- [What to work on] Take down each entry exactly as written.

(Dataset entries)
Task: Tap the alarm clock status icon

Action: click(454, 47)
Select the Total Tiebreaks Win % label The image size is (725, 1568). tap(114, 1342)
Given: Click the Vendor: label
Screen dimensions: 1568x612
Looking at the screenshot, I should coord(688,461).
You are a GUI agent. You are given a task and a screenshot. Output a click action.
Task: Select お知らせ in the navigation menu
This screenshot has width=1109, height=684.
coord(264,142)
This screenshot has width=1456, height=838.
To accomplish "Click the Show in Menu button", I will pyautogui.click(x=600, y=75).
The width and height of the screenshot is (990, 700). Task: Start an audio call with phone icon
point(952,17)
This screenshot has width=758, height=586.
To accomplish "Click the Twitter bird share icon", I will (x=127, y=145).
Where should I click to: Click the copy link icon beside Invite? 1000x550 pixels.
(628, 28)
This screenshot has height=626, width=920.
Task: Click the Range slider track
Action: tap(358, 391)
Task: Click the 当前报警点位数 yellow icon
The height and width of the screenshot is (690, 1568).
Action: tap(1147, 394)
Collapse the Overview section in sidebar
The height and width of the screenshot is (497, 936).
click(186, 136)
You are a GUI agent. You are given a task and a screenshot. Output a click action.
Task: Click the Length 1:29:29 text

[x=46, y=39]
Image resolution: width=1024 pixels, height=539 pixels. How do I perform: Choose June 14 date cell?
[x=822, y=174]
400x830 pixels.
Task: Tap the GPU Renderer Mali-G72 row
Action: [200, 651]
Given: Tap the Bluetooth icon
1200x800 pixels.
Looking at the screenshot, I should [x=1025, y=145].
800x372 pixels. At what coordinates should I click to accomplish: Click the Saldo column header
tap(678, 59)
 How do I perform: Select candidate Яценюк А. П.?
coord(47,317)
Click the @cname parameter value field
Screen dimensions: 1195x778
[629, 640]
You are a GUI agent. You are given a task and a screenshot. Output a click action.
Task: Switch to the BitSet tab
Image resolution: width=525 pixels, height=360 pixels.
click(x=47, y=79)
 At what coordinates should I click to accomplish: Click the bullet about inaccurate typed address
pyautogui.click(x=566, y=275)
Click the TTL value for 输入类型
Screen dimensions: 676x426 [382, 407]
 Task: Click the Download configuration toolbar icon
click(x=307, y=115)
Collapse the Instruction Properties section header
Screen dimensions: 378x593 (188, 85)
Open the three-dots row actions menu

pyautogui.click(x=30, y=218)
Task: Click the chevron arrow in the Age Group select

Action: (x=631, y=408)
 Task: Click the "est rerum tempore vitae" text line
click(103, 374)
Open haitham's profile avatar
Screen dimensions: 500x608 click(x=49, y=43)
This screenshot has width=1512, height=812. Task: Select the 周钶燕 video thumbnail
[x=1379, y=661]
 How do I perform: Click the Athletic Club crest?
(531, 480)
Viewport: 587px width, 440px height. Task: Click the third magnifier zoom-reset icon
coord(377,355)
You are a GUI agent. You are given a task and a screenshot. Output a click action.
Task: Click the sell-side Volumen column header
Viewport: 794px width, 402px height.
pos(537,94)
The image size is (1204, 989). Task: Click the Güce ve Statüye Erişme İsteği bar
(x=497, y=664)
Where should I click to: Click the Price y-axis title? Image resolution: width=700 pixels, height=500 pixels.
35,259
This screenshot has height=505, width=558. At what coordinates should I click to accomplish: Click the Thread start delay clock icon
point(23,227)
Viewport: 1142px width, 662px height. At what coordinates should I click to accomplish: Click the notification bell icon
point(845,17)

- [Reply to the task]
Task: Tap the alarm clock status icon

Action: click(454, 47)
Select the Total Tiebreaks Win % label The image size is (725, 1568). tap(114, 1342)
Given: Click the Vendor: label
Screen dimensions: 1568x612
Looking at the screenshot, I should coord(688,461).
You are a GUI agent. You are given a task and a screenshot. Output a click action.
Task: Select お知らせ in the navigation menu
This screenshot has width=1109, height=684.
coord(264,142)
This screenshot has width=1456, height=838.
To accomplish "Click the Show in Menu button", I will pyautogui.click(x=600, y=75).
The width and height of the screenshot is (990, 700). Task: Start an audio call with phone icon
point(952,17)
This screenshot has width=758, height=586.
To accomplish "Click the Twitter bird share icon", I will (x=127, y=145).
Where should I click to: Click the copy link icon beside Invite? 1000x550 pixels.
(628, 28)
This screenshot has height=626, width=920.
Task: Click the Range slider track
Action: tap(358, 391)
Task: Click the 当前报警点位数 yellow icon
The height and width of the screenshot is (690, 1568).
Action: tap(1147, 394)
Collapse the Overview section in sidebar
The height and width of the screenshot is (497, 936).
click(186, 136)
You are a GUI agent. You are given a task and a screenshot. Output a click action.
Task: Click the Length 1:29:29 text

[x=46, y=39]
Image resolution: width=1024 pixels, height=539 pixels. How do I perform: Choose June 14 date cell?
[x=822, y=174]
400x830 pixels.
Task: Tap the GPU Renderer Mali-G72 row
Action: [200, 651]
Given: Tap the Bluetooth icon
1200x800 pixels.
Looking at the screenshot, I should [x=1025, y=145].
800x372 pixels. At what coordinates should I click to accomplish: Click the Saldo column header
tap(678, 59)
 How do I perform: Select candidate Яценюк А. П.?
coord(47,317)
Click the @cname parameter value field
Screen dimensions: 1195x778
[629, 640]
You are a GUI agent. You are given a task and a screenshot. Output a click action.
Task: Switch to the BitSet tab
Image resolution: width=525 pixels, height=360 pixels.
click(x=47, y=79)
 At what coordinates should I click to accomplish: Click the bullet about inaccurate typed address
pyautogui.click(x=566, y=275)
Click the TTL value for 输入类型
Screen dimensions: 676x426 [382, 407]
 Task: Click the Download configuration toolbar icon
click(x=307, y=115)
Collapse the Instruction Properties section header
Screen dimensions: 378x593 (188, 85)
Open the three-dots row actions menu

pyautogui.click(x=30, y=218)
Task: Click the chevron arrow in the Age Group select

Action: (x=631, y=408)
 Task: Click the "est rerum tempore vitae" text line
click(103, 374)
Open haitham's profile avatar
Screen dimensions: 500x608 click(x=49, y=43)
This screenshot has width=1512, height=812. Task: Select the 周钶燕 video thumbnail
[x=1379, y=661]
 How do I perform: Click the Athletic Club crest?
(531, 480)
Viewport: 587px width, 440px height. Task: Click the third magnifier zoom-reset icon
coord(377,355)
You are a GUI agent. You are given a task and a screenshot. Output a click action.
Task: Click the sell-side Volumen column header
Viewport: 794px width, 402px height.
pos(537,94)
The image size is (1204, 989). Task: Click the Güce ve Statüye Erişme İsteği bar
(x=497, y=664)
Where should I click to: Click the Price y-axis title? Image resolution: width=700 pixels, height=500 pixels.
35,259
This screenshot has height=505, width=558. At what coordinates should I click to accomplish: Click the Thread start delay clock icon
point(23,227)
Viewport: 1142px width, 662px height. At what coordinates should I click to accomplish: Click the notification bell icon
point(845,17)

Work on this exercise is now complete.